Hey all, it's Sarah Frier. Vaccines have been widely available in the U.S. for a while. As a result, the digital conversation about them has had time to mature, as have the defenses against vaccine rumors, misinformation and disinformation. Top immunization skeptics have been banned from Facebook Inc. and YouTube for months, as have millions of pieces of content that could lead users to make bad health decisions.

But in most of the world, people are still just beginning to learn about the shots, and are waiting to be eligible for them. They're having a very different social media experience.

The same content that has already gone viral and been banned in the U.S. is now being adapted to non-English speaking markets, getting translated and spread in other languages by regional news sites and sometimes escaping tech giants' scrutiny. That's either because their artificial intelligence systems are still learning how to solve the problems in that language, or because their fact-checking network simply isn't as strong outside of the U.S. My colleague Daniel Zuidijk and I laid out the problem in Bloomberg Businessweek on Thursday

It makes sense: Facebook, Instagram and Google's YouTube are all based in California, built first in English and have employees that respond to criticism in the English-speaking media. Problems are often solved in the U.S. before companies figure out what to do with the rest of the world—where most of their users reside. For instance, Facebook's machine learning algorithms are trained to find problems now in more than a dozen languages; their product is offered in more than 100.

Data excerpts

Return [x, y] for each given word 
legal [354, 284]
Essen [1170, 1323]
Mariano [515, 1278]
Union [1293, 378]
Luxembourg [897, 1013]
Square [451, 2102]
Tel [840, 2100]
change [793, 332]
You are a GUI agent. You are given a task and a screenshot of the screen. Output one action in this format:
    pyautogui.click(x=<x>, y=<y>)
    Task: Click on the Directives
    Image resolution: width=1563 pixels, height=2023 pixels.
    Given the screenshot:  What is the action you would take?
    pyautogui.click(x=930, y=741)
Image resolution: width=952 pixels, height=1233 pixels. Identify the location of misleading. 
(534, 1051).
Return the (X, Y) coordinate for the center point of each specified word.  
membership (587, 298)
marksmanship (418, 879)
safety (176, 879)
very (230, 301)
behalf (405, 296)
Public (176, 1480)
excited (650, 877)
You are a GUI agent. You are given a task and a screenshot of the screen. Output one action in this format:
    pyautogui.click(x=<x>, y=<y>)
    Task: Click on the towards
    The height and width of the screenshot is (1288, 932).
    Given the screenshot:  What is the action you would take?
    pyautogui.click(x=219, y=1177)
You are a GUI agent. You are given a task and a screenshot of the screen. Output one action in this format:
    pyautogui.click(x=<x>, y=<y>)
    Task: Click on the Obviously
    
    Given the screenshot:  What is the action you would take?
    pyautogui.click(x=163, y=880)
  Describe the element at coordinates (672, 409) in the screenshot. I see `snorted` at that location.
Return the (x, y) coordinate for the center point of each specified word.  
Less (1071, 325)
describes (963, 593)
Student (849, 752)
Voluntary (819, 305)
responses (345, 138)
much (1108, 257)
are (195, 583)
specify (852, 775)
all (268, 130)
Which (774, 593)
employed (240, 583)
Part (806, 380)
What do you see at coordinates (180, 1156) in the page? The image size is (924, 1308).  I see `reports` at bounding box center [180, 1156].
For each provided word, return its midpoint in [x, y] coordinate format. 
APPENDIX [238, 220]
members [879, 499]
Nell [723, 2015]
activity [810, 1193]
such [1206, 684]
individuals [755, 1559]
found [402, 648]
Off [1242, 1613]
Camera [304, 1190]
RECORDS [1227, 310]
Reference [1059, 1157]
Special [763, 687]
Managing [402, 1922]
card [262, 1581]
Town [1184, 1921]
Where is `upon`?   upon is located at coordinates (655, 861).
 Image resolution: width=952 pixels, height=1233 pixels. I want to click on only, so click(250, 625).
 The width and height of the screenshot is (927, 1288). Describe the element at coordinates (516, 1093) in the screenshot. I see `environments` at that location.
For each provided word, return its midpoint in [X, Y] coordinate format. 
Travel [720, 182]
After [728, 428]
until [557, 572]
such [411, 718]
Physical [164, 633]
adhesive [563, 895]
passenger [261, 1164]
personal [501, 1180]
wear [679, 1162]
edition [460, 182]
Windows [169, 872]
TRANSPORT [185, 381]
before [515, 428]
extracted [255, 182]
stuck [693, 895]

### What to produce
Output the complete text about vaccine misinformation in non-English-speaking markets, word for word, as it appears above.

### Response
Hey all, it's Sarah Frier. Vaccines have been widely available in the U.S. for a while. As a result, the digital conversation about them has had time to mature, as have the defenses against vaccine rumors, misinformation and disinformation. Top immunization skeptics have been banned from Facebook Inc. and YouTube for months, as have millions of pieces of content that could lead users to make bad health decisions.

But in most of the world, people are still just beginning to learn about the shots, and are waiting to be eligible for them. They're having a very different social media experience.

The same content that has already gone viral and been banned in the U.S. is now being adapted to non-English speaking markets, getting translated and spread in other languages by regional news sites and sometimes escaping tech giants' scrutiny. That's either because their artificial intelligence systems are still learning how to solve the problems in that language, or because their fact-checking network simply isn't as strong outside of the U.S. My colleague Daniel Zuidijk and I laid out the problem in Bloomberg Businessweek on Thursday

It makes sense: Facebook, Instagram and Google's YouTube are all based in California, built first in English and have employees that respond to criticism in the English-speaking media. Problems are often solved in the U.S. before companies figure out what to do with the rest of the world—where most of their users reside. For instance, Facebook's machine learning algorithms are trained to find problems now in more than a dozen languages; their product is offered in more than 100.